Question

Let $f:R\to [1,\infty )$ be a quadratic surjective function such that $f(2+x)=f(2-x)$ and $f\left(1\right)=2.$ Let $g:(-\infty ,\ln 2]\to [1,5]$ be another function defined as $g\left(\ln x\right)=f\left(x\right),$ then which of the following(s) is/are correct ?

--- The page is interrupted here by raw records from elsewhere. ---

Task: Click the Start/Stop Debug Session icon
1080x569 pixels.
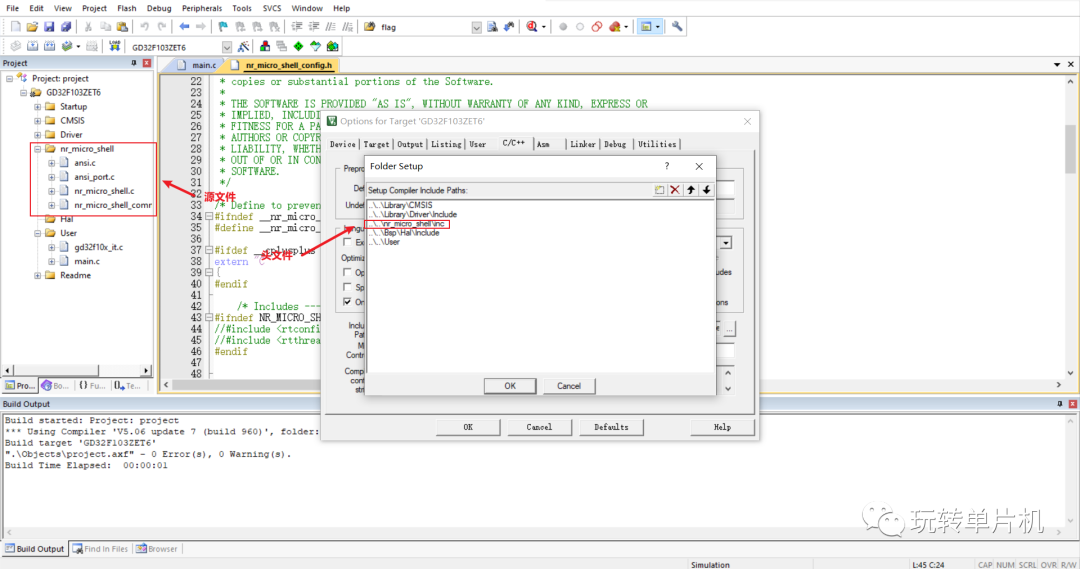Action: 531,27
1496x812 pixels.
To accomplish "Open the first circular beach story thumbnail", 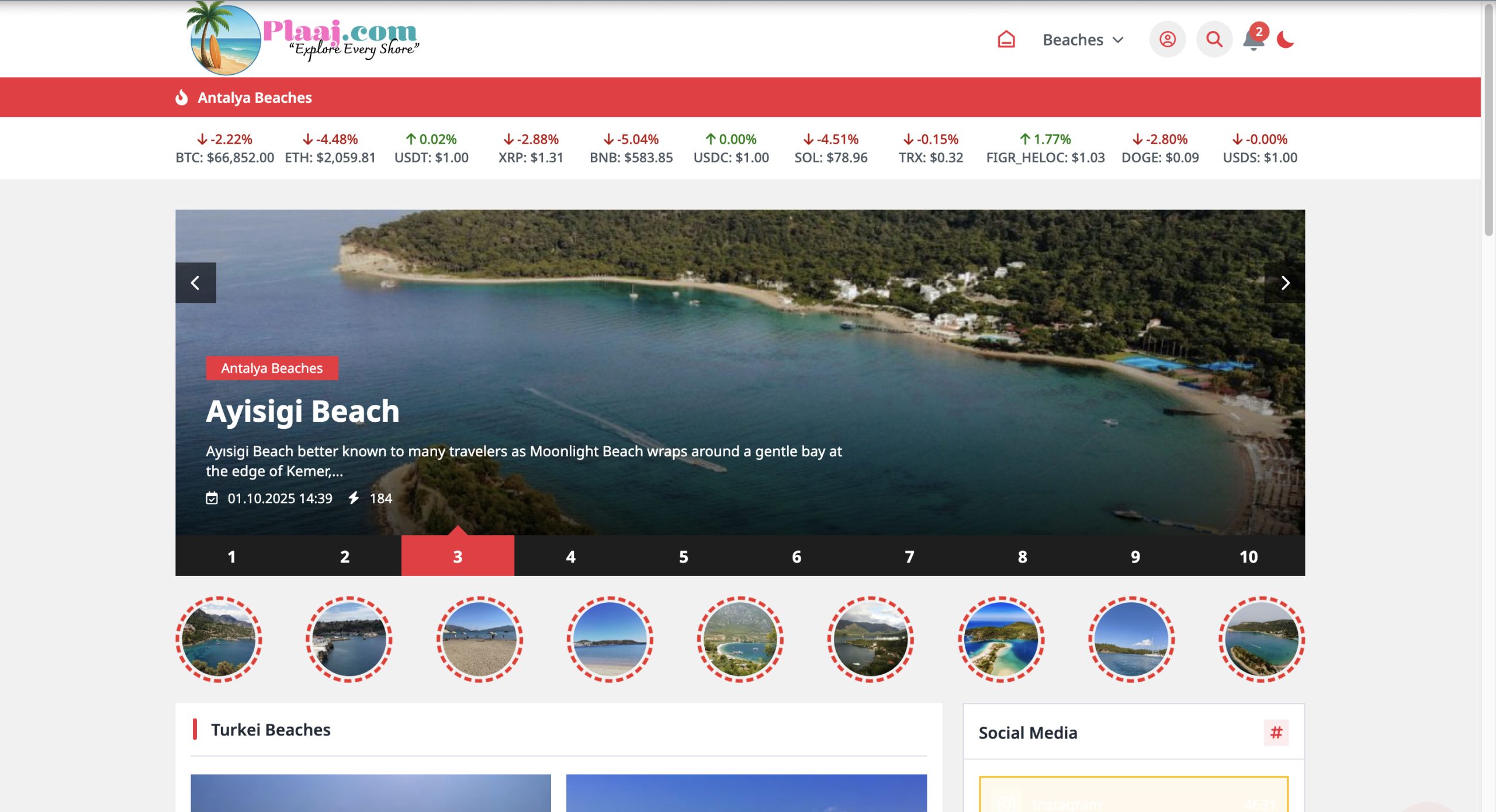I will coord(219,639).
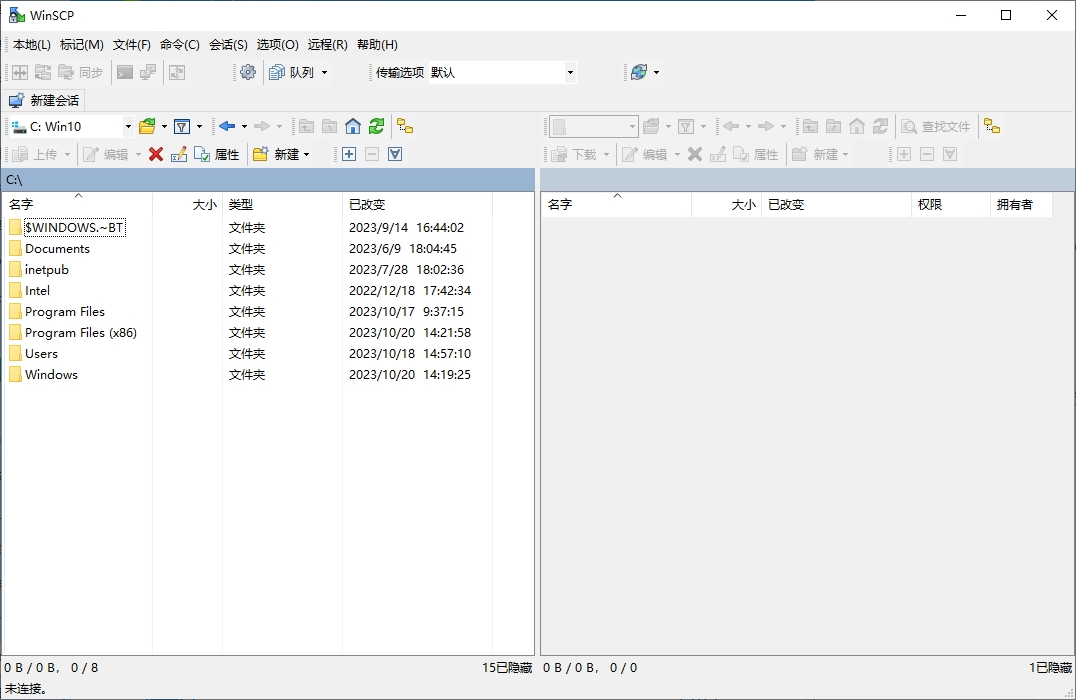The image size is (1076, 700).
Task: Enable synchronized browsing via yellow folders icon
Action: pos(406,126)
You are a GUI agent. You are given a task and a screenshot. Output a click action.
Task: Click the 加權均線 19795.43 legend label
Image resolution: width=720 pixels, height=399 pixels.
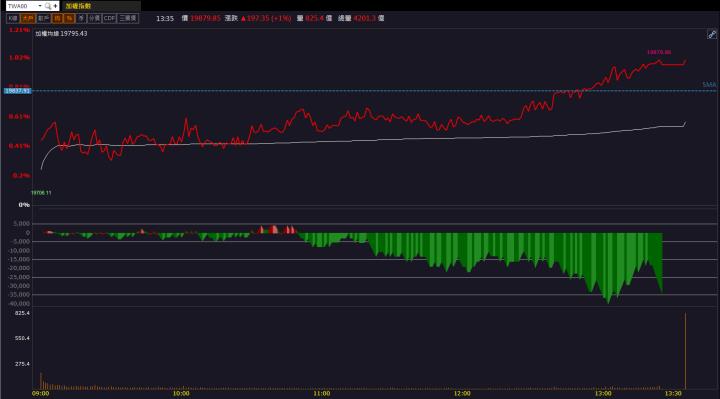(x=61, y=34)
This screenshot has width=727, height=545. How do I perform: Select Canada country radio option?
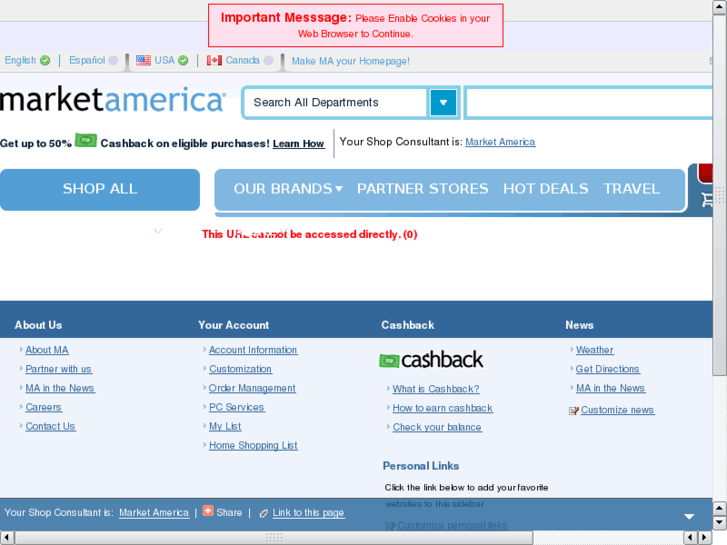[x=268, y=61]
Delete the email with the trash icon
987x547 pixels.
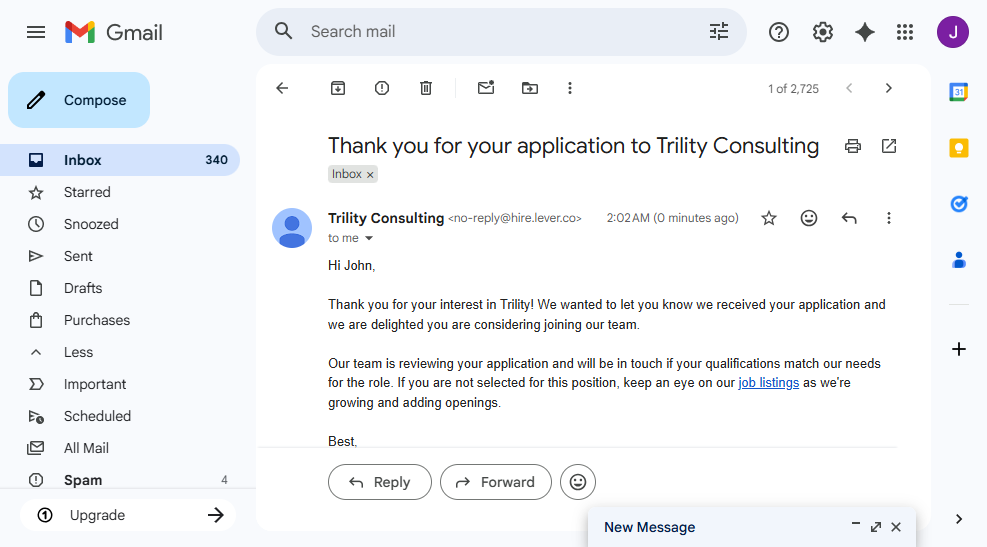[x=426, y=88]
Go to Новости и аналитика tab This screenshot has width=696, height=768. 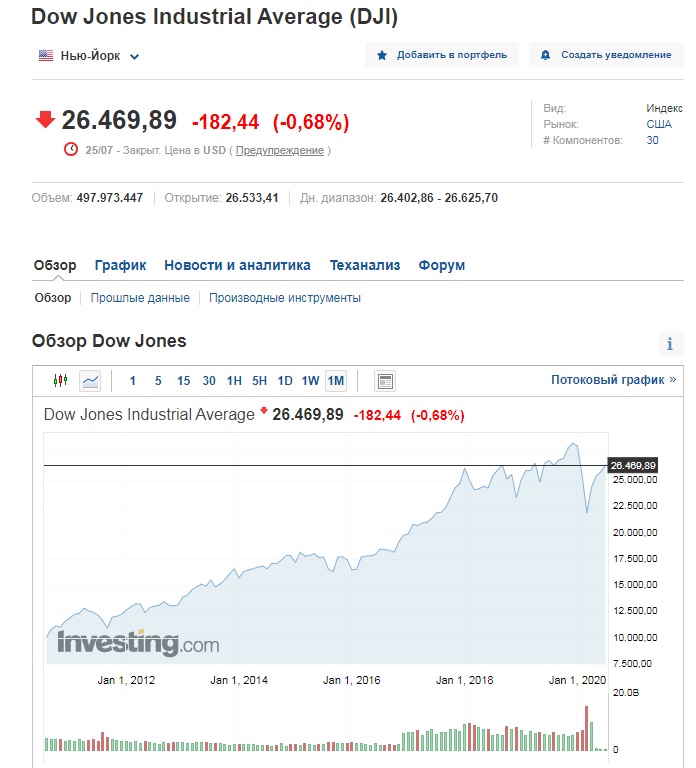237,265
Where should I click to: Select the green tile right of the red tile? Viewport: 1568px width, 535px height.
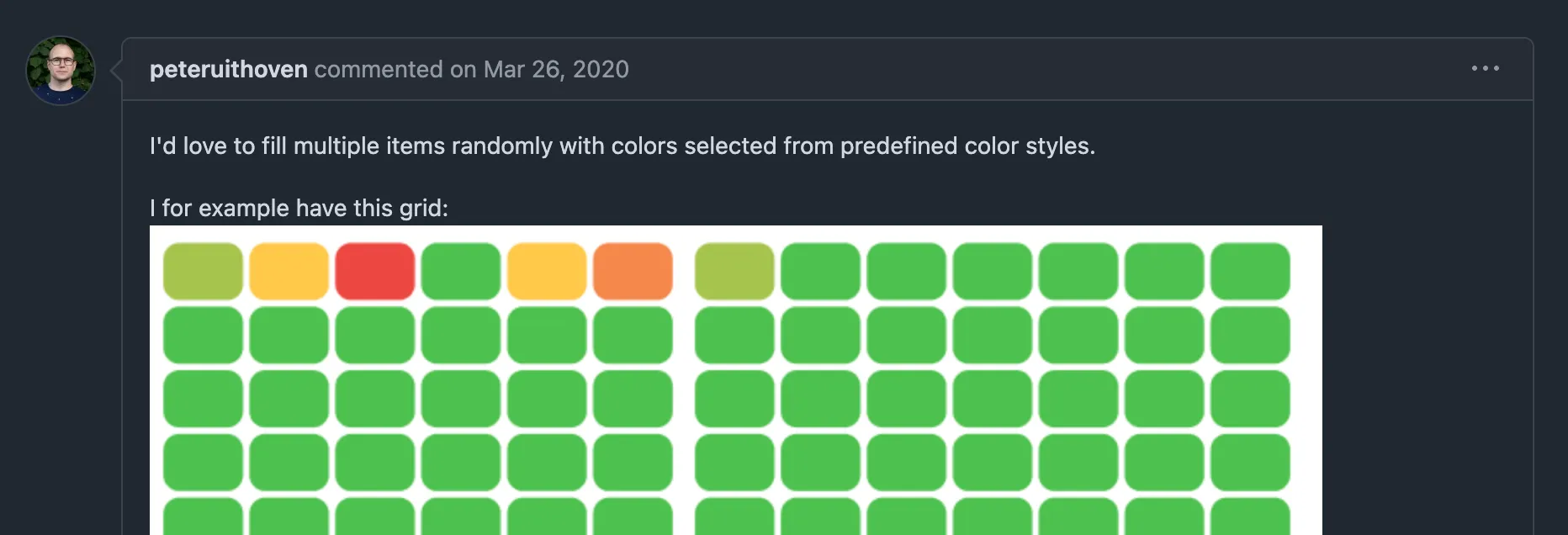461,272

• A. minimum value of $g^{\prime }\left(x\right)$ is $-2$.
• B. $g^{-1}\left(x\right)=\ln (2+\sqrt{x-1})$
• C. $g^{-1}\left(x\right)=\ln (2-\sqrt{x-1})$
• D. the sum of the values of $x$ that satisfying the equation $f\left(x\right)=5$ is $4.$

Answer 1

Answer: (A), (C), (D)

the sum of the values of $x$ that satisfying the equation $f\left(x\right)=5$ is $4.$

$f(2+x)=f(2-x)$ and $f$ is quadratic
$\Rightarrow f\left(x\right)=a(x-2{)}^2+k$
$k=1$ as $f:R\to [1,\infty )$
$\Rightarrow f\left(x\right)=a(x-2{)}^2+1$
$f\left(1\right)=2\Rightarrow a=1$
$\therefore f\left(x\right)=(x-2{)}^2+1$

$f\left(x\right)=5\Rightarrow (x-2{)}^2+1=5$
$\Rightarrow (x-2{)}^2=4\Rightarrow x-2=\pm 2$
or, $x=0,4$
Sum of values of $x=4$


$g\left(\ln x\right)=f\left(x\right)=(x-2{)}^2+1$
$\Rightarrow g\left(x\right)=(e^x-2{)}^2+1$

$g^{\prime }\left(x\right)=2(e^x-2)e^x=2(e^{2x}-2e^x)$
$g^{\prime \prime }\left(x\right)=4(e^{2x}-e^x)$
To find the minimum value of $g^{\prime }\left(x\right),$ put $g^{\prime \prime }\left(x\right)=0$
$\Rightarrow x=-\infty$ or $x=0$
Since, the gragh of $g^{\prime }\left(x\right)$ is to be concave up (upward). So, it will have minimum value at $x=0$.
$\therefore min\left[g^{\prime }\right(x\left)\right]=g^{\prime }\left(0\right)=-2$

$g\left(x\right)=(e^x-2{)}^2+1$ is invertible function.
$\Rightarrow e^x=2\pm \sqrt{y-1}$
$\Rightarrow x=\ln (2\pm \sqrt{y-1})$
Since, $x\in (-\infty ,\ln 2]$
$\therefore g^{-1}\left(x\right)=\ln (2-\sqrt{y-1})$